* What you will do: Every line of the records below that has the word "icon" should be copied.

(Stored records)
------
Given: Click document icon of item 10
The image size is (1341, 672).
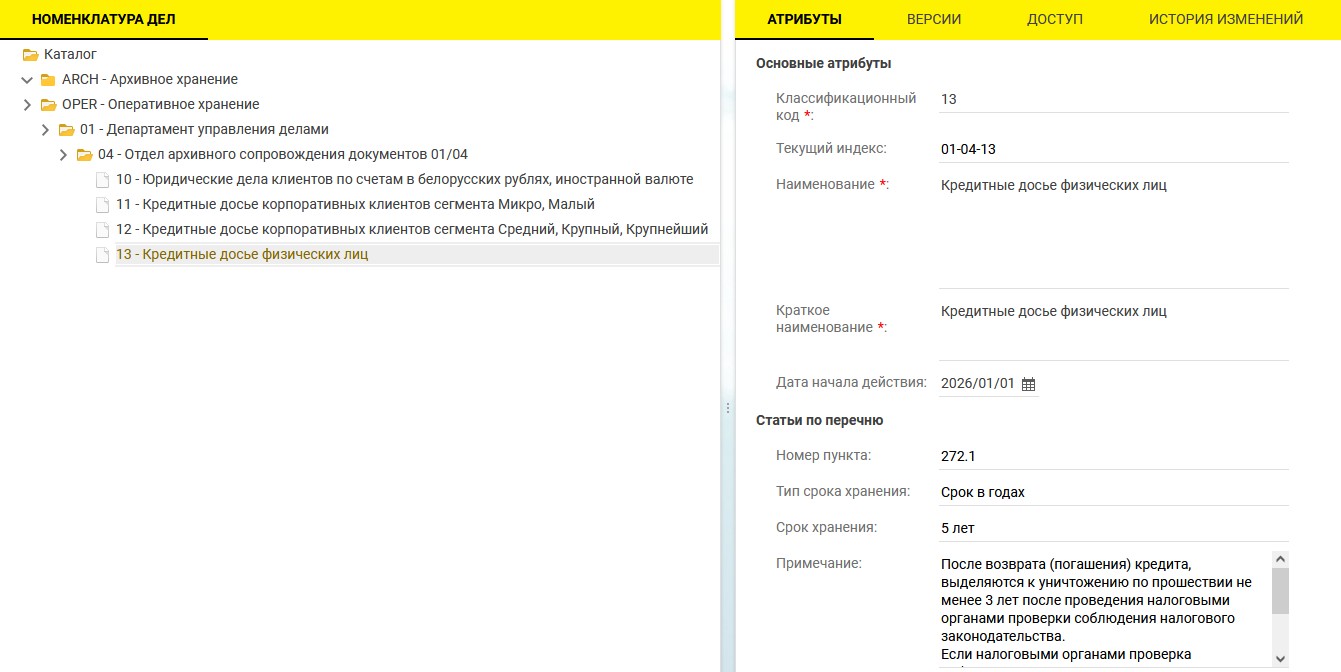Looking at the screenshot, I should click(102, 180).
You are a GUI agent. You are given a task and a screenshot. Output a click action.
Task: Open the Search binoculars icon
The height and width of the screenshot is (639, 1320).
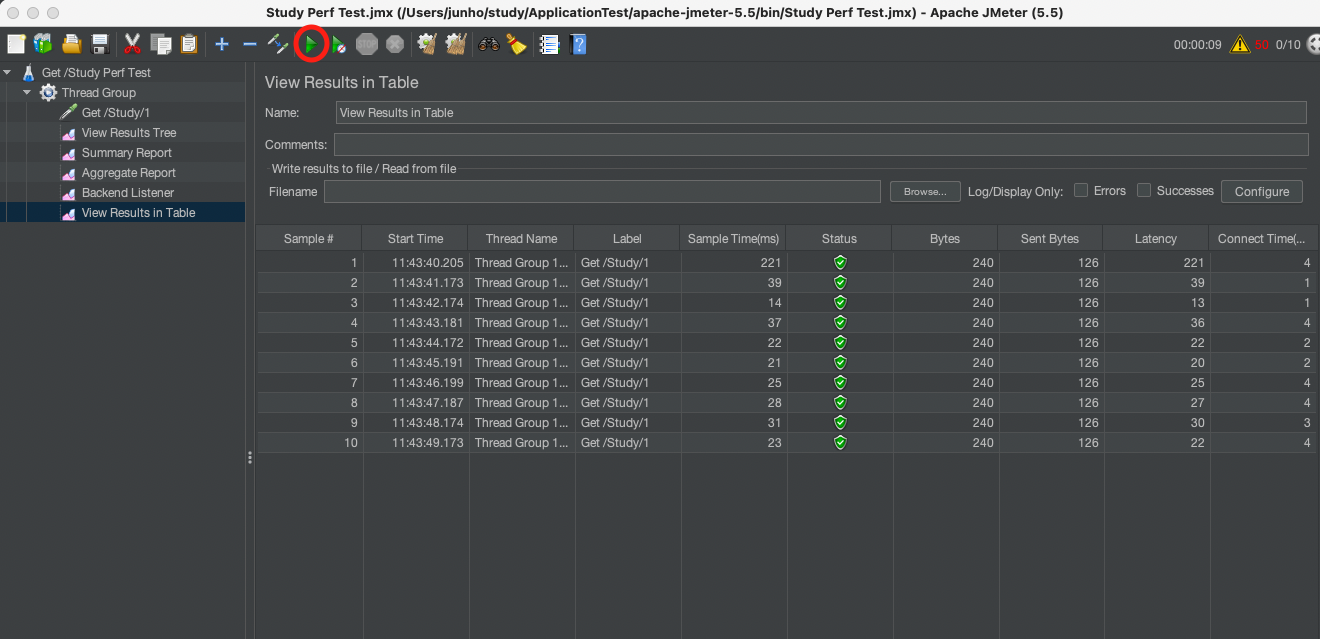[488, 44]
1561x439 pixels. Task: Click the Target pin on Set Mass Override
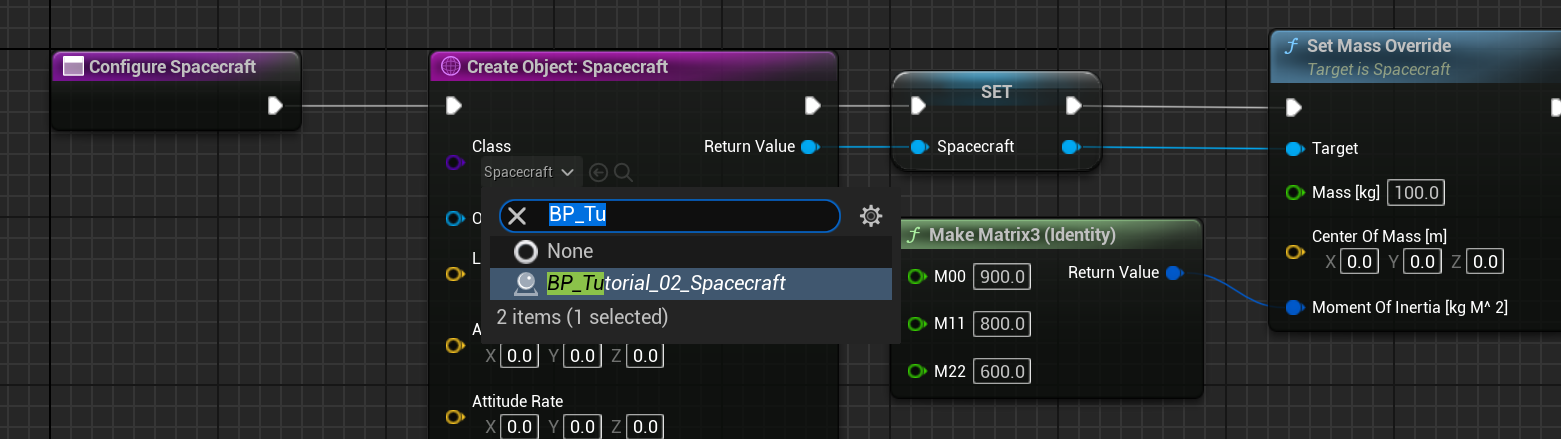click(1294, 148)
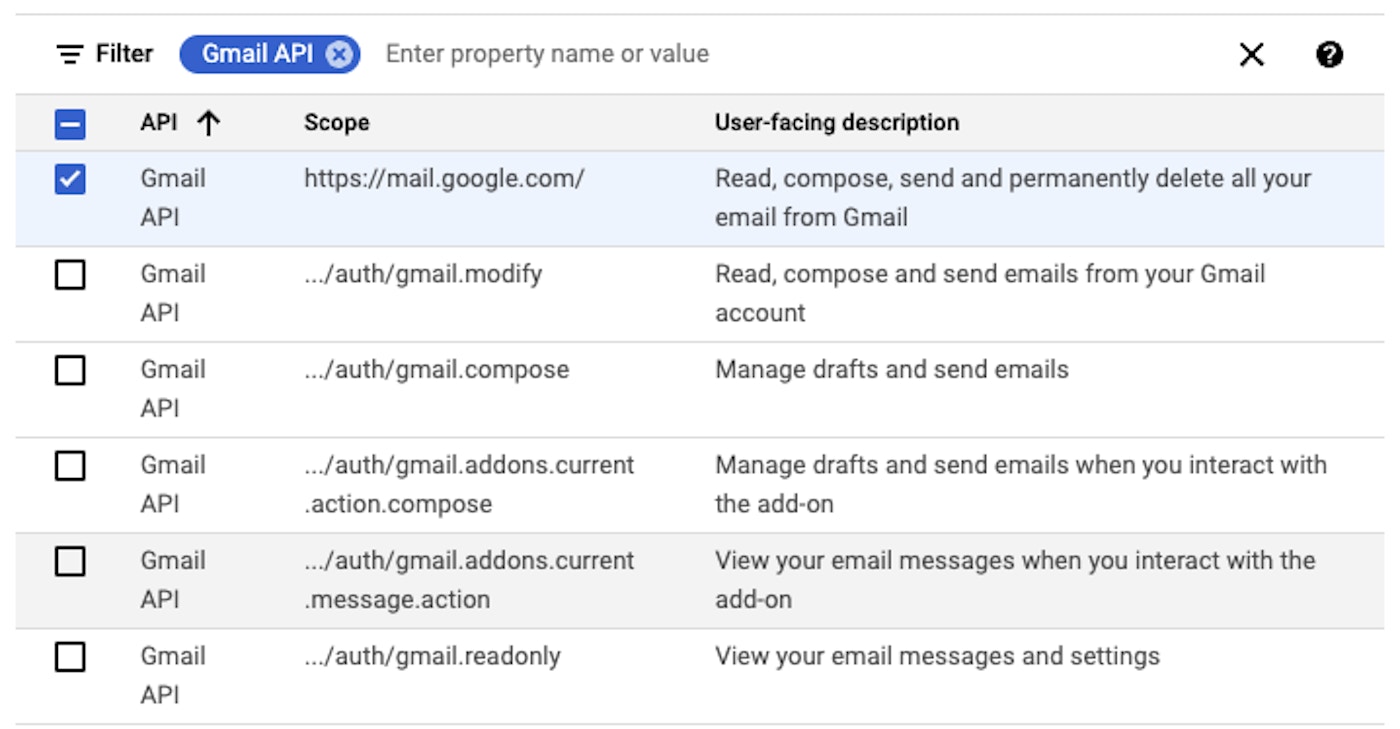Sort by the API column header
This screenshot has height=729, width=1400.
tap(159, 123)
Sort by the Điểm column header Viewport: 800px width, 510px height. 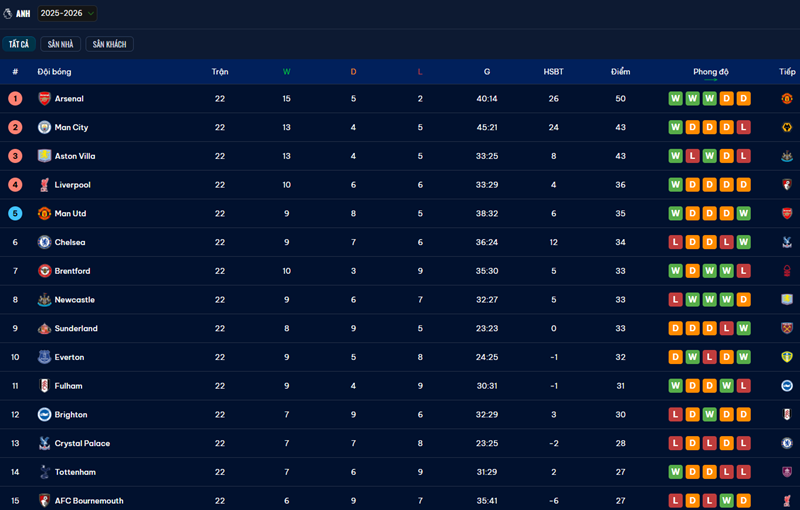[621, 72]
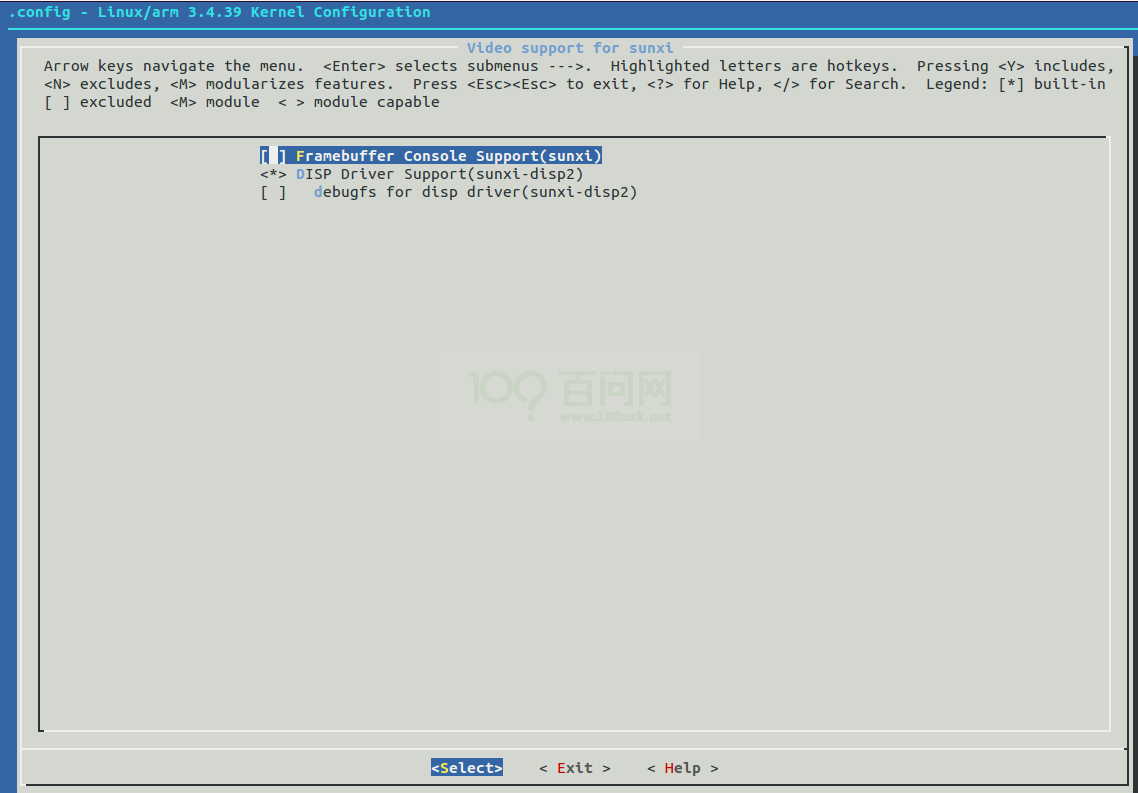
------
* Result of the exercise:
Given: Click document icon of item 10
Task: Open the Search binoculars icon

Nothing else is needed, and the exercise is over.